In Bihar, crack down on adulterated liquor
Even as the Omicron variant sweeps India, a different, yet familiar, malady is wrecking lives in Bihar: Alcohol poisoning. Over the past two weeks, roughly 30 people have died after drinking spurious liquor. In most cases, the story is familiar: Men from low-income families bought a pouch or two of locally made alcohol after a hard day’s labour, only to fall violently sick hours later, dying before their kin could rush them to the nearest hospital.
Bihar is in the sixth year of a complete prohibition on the sale, purchase, and possession of alcohol. The policy is the legacy of a poll promise by Nitish Kumar during the 2015 assembly elections. It was birthed by the longstanding agitation by women’s groups who argued that liquor was fuelling destitution and domestic violence. But its legacy is decidedly mixed. The government claims it has brought down rates of crime and alcohol-fuelled violence, and helped women and the poor. But the state’s legal machinery has often hit the news for patchy enforcement, using stringent provisions against ordinary individuals, rampant bootlegging and sale of spurious liquor that has cost hundreds of lives since 2016.
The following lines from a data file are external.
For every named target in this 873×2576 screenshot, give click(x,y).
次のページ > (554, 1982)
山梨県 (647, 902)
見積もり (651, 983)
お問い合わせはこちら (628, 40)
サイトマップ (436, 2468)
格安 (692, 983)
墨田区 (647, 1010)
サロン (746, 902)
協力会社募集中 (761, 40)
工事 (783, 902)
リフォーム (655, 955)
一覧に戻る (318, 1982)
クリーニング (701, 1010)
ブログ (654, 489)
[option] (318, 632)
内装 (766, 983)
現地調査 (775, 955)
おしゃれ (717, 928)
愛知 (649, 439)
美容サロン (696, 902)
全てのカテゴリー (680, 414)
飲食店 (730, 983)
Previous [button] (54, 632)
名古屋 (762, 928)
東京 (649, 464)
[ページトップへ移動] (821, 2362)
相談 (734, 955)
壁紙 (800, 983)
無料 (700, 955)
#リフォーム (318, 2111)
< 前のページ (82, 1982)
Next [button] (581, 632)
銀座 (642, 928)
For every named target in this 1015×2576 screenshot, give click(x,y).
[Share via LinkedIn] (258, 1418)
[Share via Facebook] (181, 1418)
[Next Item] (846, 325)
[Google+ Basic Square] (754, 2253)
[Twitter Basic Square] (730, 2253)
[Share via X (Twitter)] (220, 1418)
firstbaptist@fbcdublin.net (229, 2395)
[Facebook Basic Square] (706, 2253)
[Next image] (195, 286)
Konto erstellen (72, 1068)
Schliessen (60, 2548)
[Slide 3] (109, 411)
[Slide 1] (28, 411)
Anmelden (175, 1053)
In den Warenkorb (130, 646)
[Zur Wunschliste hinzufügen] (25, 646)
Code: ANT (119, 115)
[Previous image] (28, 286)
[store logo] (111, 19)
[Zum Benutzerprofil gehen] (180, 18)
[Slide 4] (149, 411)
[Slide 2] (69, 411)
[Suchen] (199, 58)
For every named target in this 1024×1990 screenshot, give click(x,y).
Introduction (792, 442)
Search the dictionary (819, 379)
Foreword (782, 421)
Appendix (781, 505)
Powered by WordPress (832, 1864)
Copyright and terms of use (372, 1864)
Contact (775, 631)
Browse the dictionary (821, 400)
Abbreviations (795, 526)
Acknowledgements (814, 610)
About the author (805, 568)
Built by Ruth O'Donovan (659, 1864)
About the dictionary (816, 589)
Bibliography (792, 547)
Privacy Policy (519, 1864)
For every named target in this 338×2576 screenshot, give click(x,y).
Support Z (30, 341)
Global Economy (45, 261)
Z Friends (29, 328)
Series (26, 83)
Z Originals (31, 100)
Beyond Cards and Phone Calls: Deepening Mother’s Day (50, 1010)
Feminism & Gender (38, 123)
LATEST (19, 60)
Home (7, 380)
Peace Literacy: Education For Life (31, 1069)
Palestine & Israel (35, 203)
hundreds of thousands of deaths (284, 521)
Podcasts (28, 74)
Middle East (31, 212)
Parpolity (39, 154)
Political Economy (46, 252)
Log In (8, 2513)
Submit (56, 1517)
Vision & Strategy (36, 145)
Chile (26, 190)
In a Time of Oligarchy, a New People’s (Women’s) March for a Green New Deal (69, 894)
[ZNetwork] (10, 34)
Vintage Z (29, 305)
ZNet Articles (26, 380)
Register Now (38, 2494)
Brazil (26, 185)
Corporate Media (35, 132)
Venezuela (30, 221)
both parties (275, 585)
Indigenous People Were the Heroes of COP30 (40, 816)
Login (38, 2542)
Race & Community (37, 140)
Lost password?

This has to change. Governments have a responsibility to safeguard public health, and unchecked adulteration of liquor has emerged as a major health crisis that has to be fought on a warfooting. Tighten vigilance, increase awareness and crack down on the easy availability of industrial alcohol, which acts as the base of most types of adulterated liquor. The response cannot be only punitive, but also factor in social and economic concerns. The human cost of not acting against this menace is simply too high.